[Item position entries]
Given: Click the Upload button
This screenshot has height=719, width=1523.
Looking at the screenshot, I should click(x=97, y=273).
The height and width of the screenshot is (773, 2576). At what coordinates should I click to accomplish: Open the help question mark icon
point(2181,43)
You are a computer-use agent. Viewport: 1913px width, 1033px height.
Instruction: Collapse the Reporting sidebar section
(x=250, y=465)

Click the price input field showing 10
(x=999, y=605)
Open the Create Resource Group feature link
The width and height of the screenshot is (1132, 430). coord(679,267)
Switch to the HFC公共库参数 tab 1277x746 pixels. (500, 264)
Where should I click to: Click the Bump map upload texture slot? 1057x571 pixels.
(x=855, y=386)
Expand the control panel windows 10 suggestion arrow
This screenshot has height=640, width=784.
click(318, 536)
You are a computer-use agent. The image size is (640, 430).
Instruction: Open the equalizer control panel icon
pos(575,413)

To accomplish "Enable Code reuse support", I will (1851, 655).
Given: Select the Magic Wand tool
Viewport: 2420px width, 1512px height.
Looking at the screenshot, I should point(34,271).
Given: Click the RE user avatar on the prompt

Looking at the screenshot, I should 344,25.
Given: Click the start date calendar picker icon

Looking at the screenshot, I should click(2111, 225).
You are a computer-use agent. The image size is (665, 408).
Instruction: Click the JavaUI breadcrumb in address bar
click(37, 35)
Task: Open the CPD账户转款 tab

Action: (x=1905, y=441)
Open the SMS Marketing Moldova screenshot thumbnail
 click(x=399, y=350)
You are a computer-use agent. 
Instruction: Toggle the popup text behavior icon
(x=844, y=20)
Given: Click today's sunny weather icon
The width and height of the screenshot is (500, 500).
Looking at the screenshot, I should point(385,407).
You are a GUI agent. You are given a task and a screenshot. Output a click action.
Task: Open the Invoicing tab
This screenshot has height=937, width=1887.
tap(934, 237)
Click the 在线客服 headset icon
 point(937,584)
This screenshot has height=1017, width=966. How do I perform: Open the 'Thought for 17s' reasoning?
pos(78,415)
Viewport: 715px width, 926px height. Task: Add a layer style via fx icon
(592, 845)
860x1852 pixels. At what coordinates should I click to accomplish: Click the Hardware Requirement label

◆ Exercise instructions: Copy all of the entries above word for word, keeping every line unchanged.

◆ Complete answer:
Given: Click the Upload button
This screenshot has height=719, width=1523.
Looking at the screenshot, I should click(x=97, y=273).
The height and width of the screenshot is (773, 2576). At what coordinates should I click to accomplish: Open the help question mark icon
point(2181,43)
You are a computer-use agent. Viewport: 1913px width, 1033px height.
Instruction: Collapse the Reporting sidebar section
(x=250, y=465)

Click the price input field showing 10
(x=999, y=605)
Open the Create Resource Group feature link
The width and height of the screenshot is (1132, 430). coord(679,267)
Switch to the HFC公共库参数 tab 1277x746 pixels. (500, 264)
Where should I click to: Click the Bump map upload texture slot? 1057x571 pixels.
(x=855, y=386)
Expand the control panel windows 10 suggestion arrow
This screenshot has height=640, width=784.
click(318, 536)
You are a computer-use agent. The image size is (640, 430).
Instruction: Open the equalizer control panel icon
pos(575,413)

To accomplish "Enable Code reuse support", I will (1851, 655).
Given: Select the Magic Wand tool
Viewport: 2420px width, 1512px height.
Looking at the screenshot, I should point(34,271).
Given: Click the RE user avatar on the prompt

Looking at the screenshot, I should 344,25.
Given: Click the start date calendar picker icon

Looking at the screenshot, I should click(2111, 225).
You are a computer-use agent. The image size is (665, 408).
Instruction: Click the JavaUI breadcrumb in address bar
click(37, 35)
Task: Open the CPD账户转款 tab

Action: (x=1905, y=441)
Open the SMS Marketing Moldova screenshot thumbnail
 click(x=399, y=350)
You are a computer-use agent. 
Instruction: Toggle the popup text behavior icon
(x=844, y=20)
Given: Click today's sunny weather icon
The width and height of the screenshot is (500, 500).
Looking at the screenshot, I should point(385,407).
You are a GUI agent. You are given a task and a screenshot. Output a click action.
Task: Open the Invoicing tab
This screenshot has height=937, width=1887.
tap(934, 237)
Click the 在线客服 headset icon
 point(937,584)
This screenshot has height=1017, width=966. How do I perform: Open the 'Thought for 17s' reasoning?
pos(78,415)
Viewport: 715px width, 926px height. Task: Add a layer style via fx icon
(592, 845)
860x1852 pixels. At what coordinates should I click to accomplish: Click the Hardware Requirement label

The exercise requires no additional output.